> _Extracted records_:
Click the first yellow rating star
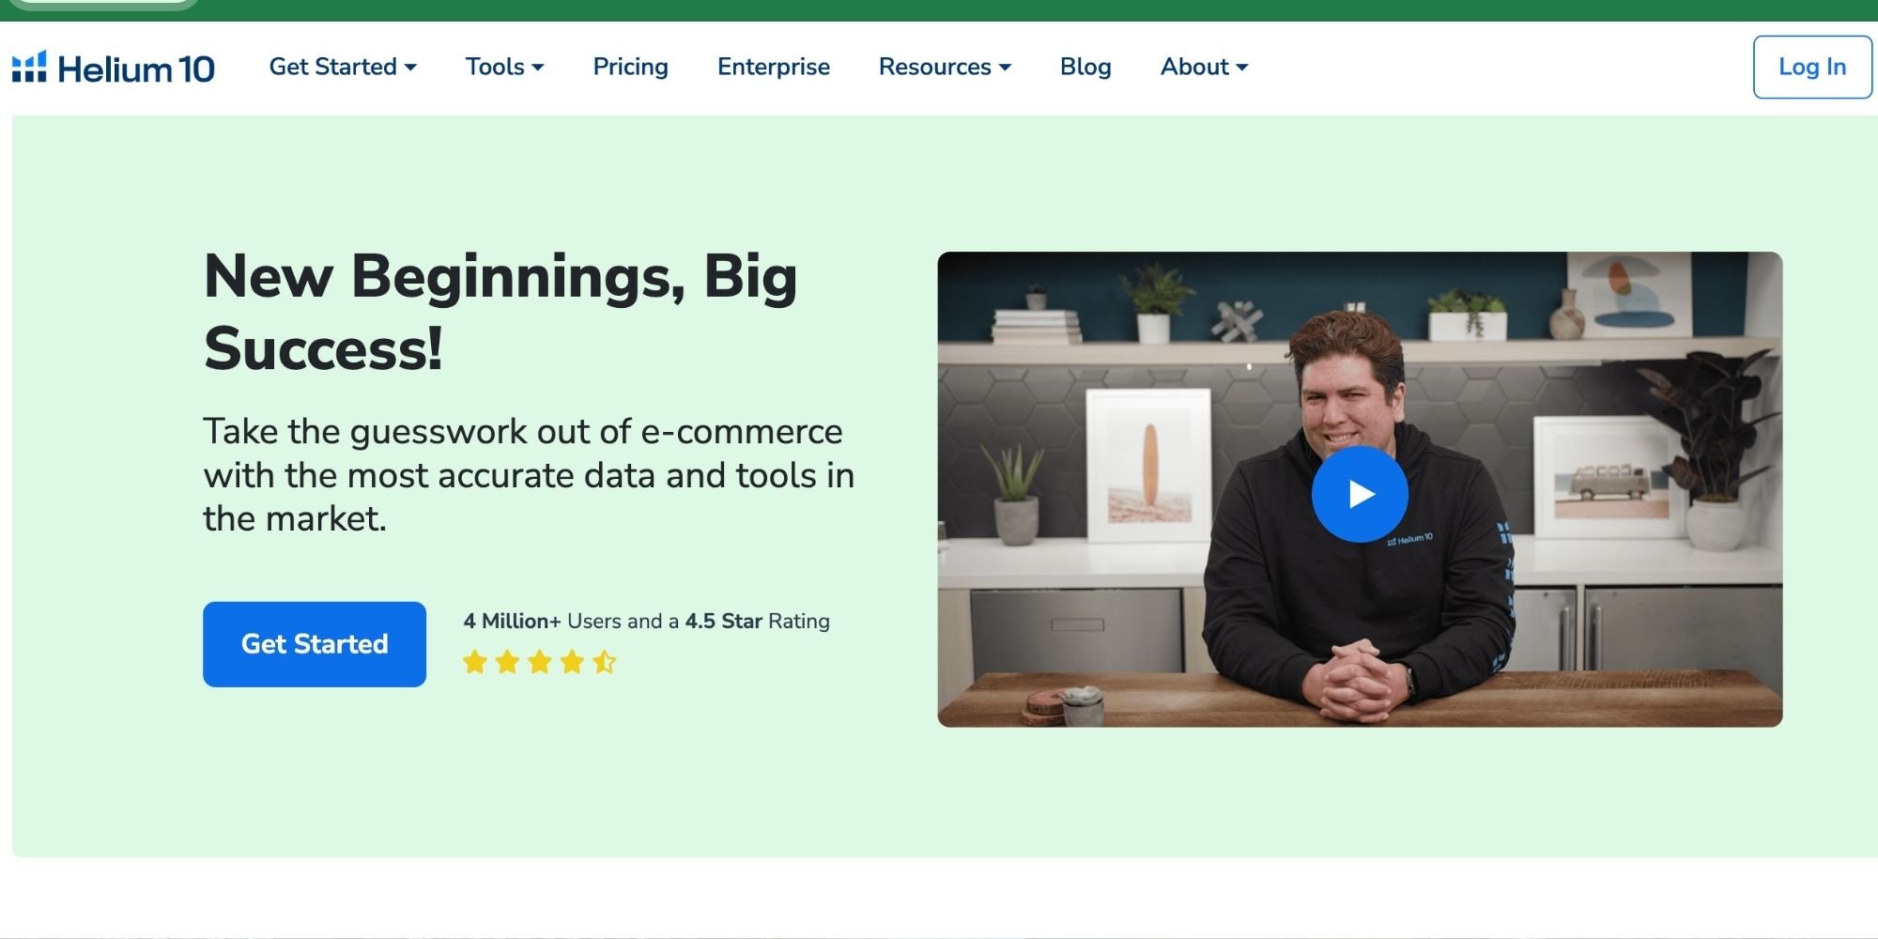Screen dimensions: 1878x939 (x=475, y=662)
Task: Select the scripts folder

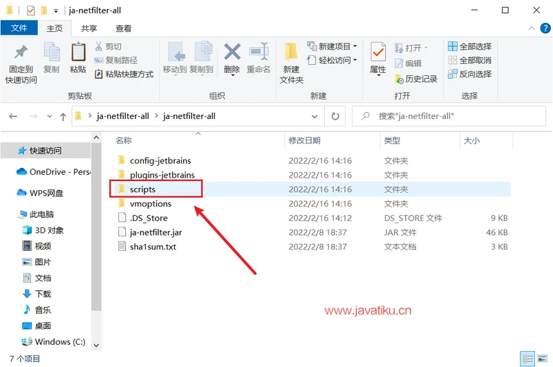Action: click(142, 189)
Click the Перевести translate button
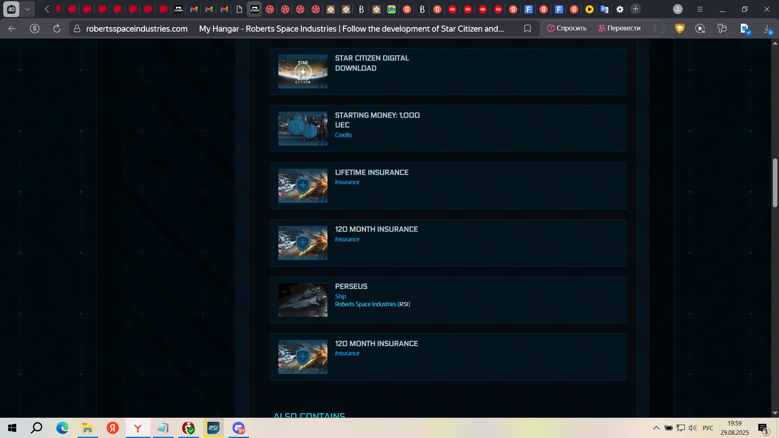 pos(619,28)
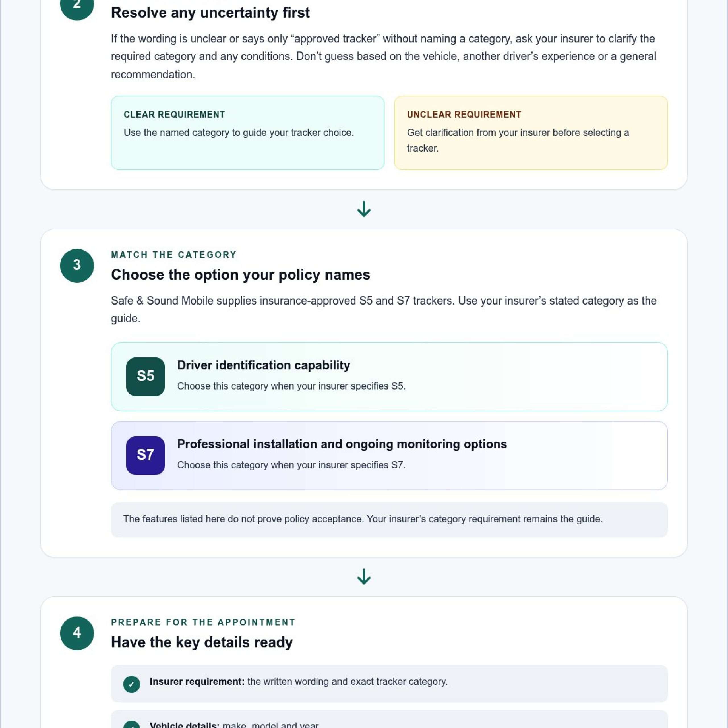
Task: Click the down arrow above step 4
Action: coord(364,577)

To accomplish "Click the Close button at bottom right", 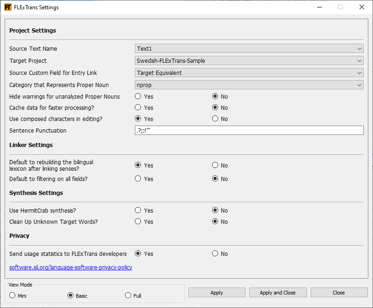I will tap(339, 293).
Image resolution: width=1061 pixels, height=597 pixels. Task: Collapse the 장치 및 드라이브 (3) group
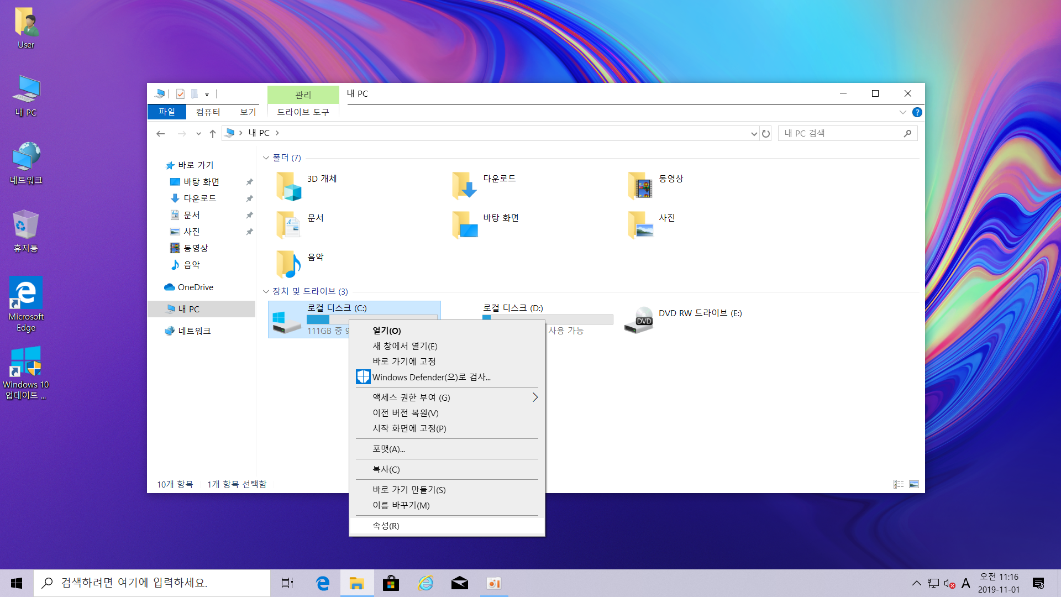pyautogui.click(x=266, y=291)
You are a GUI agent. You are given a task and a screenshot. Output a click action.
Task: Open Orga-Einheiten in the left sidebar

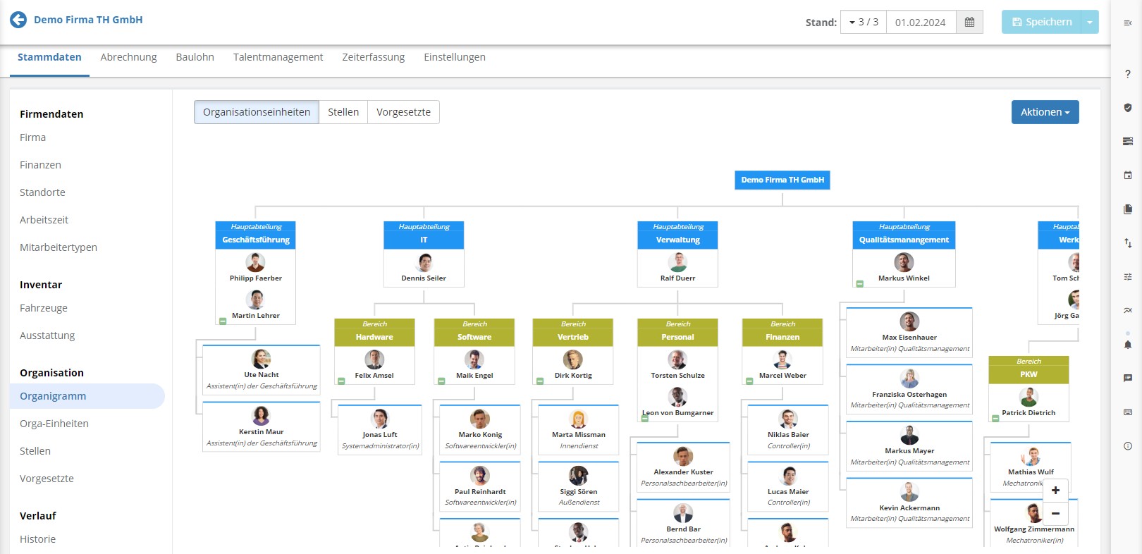click(54, 424)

> _Written request_:
Starting at the line that contains "You are a GUI" and ending at the end of the data, recast each line as one string in a JSON list, omitting blank lines and leaving the pictures out.

> _Full output_:
[
  "You are a GUI agent. You are given a task and a screenshot. Output a click action.",
  "Task: Open Orga-Einheiten in the left sidebar",
  "click(54, 424)"
]